Chris Eckert, President

What makes people good at root cause analysis facilitation, and how do you find them?  I was recently asked these questions by a client who was about to kick off an RCA program.  

I’m glad he asked.  The reality is, the best choice is sometimes counterintuitive at first glance, so organizations often choose people who aren’t the best fit – particularly supervisors.  It seems to make sense to choose supervisors, doesn’t it?  After all, they typically oversee employees who were involved in part, or all, of the incident, and they are in the best position to get the right people in the room. 

However, here are some reasons why supervisors are not always the best choice:

  • Supervisors often have too many responsibilities that prevent them from focusing on the soft skills. Facilitators must be able to take a step back and consider the human side of conducting an RCA – they must be able to listen without prejudice. 
  • Supervisors often have preconceived notions about what caused the problem, and about human error or blame, so they’re not always the most objective or open to finding all causes.
  • Supervisors are typically pulled in many directions and often don’t have the time to do the follow-up work needed to integrate new information and evidence.
  • Supervisors may not ask all the questions that need to be asked, especially if they already have a theory about the problem.  
  • Many line employees will be reluctant to speak as openly with a supervisor who controls their paycheck.

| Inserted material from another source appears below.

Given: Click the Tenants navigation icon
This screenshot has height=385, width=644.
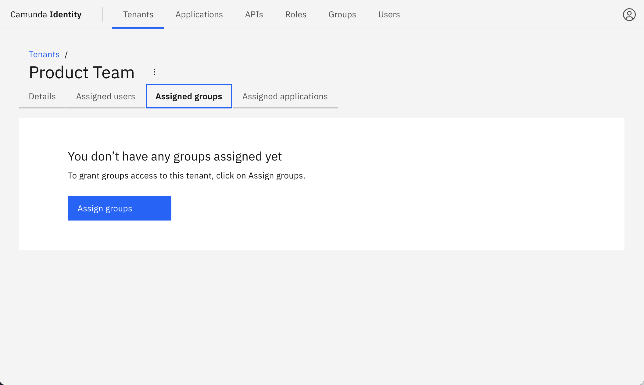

Aside from the popular supervisor choice, here are some other common choices that don’t always turn out as hoped:

  • It seems natural to choose people who facilitate other training or initiatives.  But they are often too busy, or get pulled into special projects. Don’t hesitate to look beyond the same people to find others. (More on this later.)
  • Technical experts may not be the best choice for facilitators either; it’s often difficult for them to capture diverse or divergent expert opinions. Instead, they are great team participants because they can contribute their expertise freely without concern for capturing everyone’s input.
  • People with amiable work styles usually don’t make for good facilitators.  They tend to defer to group harmony at all cost, and that often doesn’t bring the needed results. Facilitators need to be comfortable, for instance, challenging a statement that may not be supportable with evidence or facts, or that may come from someone who seems to be more forceful or have more clout.
  • People with hard-driving work styles are generally not as good at facilitation either. They often default to making something  happen even at the expense of accuracy or completeness, which doesn’t necessarily help get a complete picture of the problem.  Needed solutions may be sub-optimal, or missing.

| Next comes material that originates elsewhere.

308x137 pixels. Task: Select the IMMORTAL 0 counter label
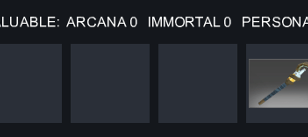[x=189, y=22]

Now that we know what attributes do NOT make a good facilitator, what attributes DO?

  • Passion for problem solving—enjoyment of challenge.  
  • Logical thinking.
  • Keen listening to input from others.
  • Ability to assimilate information to form a bigger picture.
  • Self-awareness to recognize that they themselves do not have all the answers.  
  • Good people skills. Can work well and relate to line employees, leaders, suppliers and peers.  
  • Adaptable – can adjust approach to changing situations and needs.  

How do you go about finding those facilitators?  

  • Keep an open mind.  
  • Quiet/shy people are usually not thought of first when picking facilitators. However, they are usually good listeners, and often they are very logical thinkers whose capabilities may not be as well-known as more outgoing people.  You don’t have to be a skilled public speaker to be a good facilitator.  Often, it’s the opposite.
  • People with broad background often make good facilitators. If they have made many lateral moves or have been in different functions of the organization, they tend to be more open and have a broader perspective.
  • Look for inexperienced employees who show great potential to become leaders. They likely have more bandwidth and fresh energy than others who are spread too thin and worn down.  When it comes to RCA, inexperience is often a ‘plus’ because they’re not mired down in history or politics, and they don’t think they have all the answers already. RCA facilitation is a good opportunity for them to expand their knowledge of the business, build rapport, work with leaders and technical experts, better understand processes and technology, and be in visible positions. This means that you may send some less-experienced employees through RCA training than you otherwise might have considered, but you will see their potential emerge after training. They may need additional encouragement, coaching and training, but it will be worth the effort in the long run.
  • When considering the ranks of those who’ve already taken RCA training, look for people who are applying their RCA training and who build good charts.

Although it might take a little more thought and time to identify the right RCA facilitators, rather than jumping to the easy or typical choices, the pay-off will come in many ways, such as more effective problem elimination and prevention, improved problem-solving culture, new opportunities for certain employees, and distribution of work load.

Comments

Selecting a RCA facilitator

To select the right facilitator for a Root Cause Analysis is one of the key sucecs factors, as I presented at QA&Test in 2011 (see http://www.benlinders.com/2011/business-reason-for-root-cause-analysis/). The facilitator should have the right skills to lead the session, such as ask questions, give feedback, organize the information, get people involved and focus upon learning (not blaming).Other key succes factors are selecting problems that to be be analysed, and making the improvement visible. Together with the knowledge and skills of the people involved, these factors are crucial to make Root Cause Analysis efefctive, delivering business value.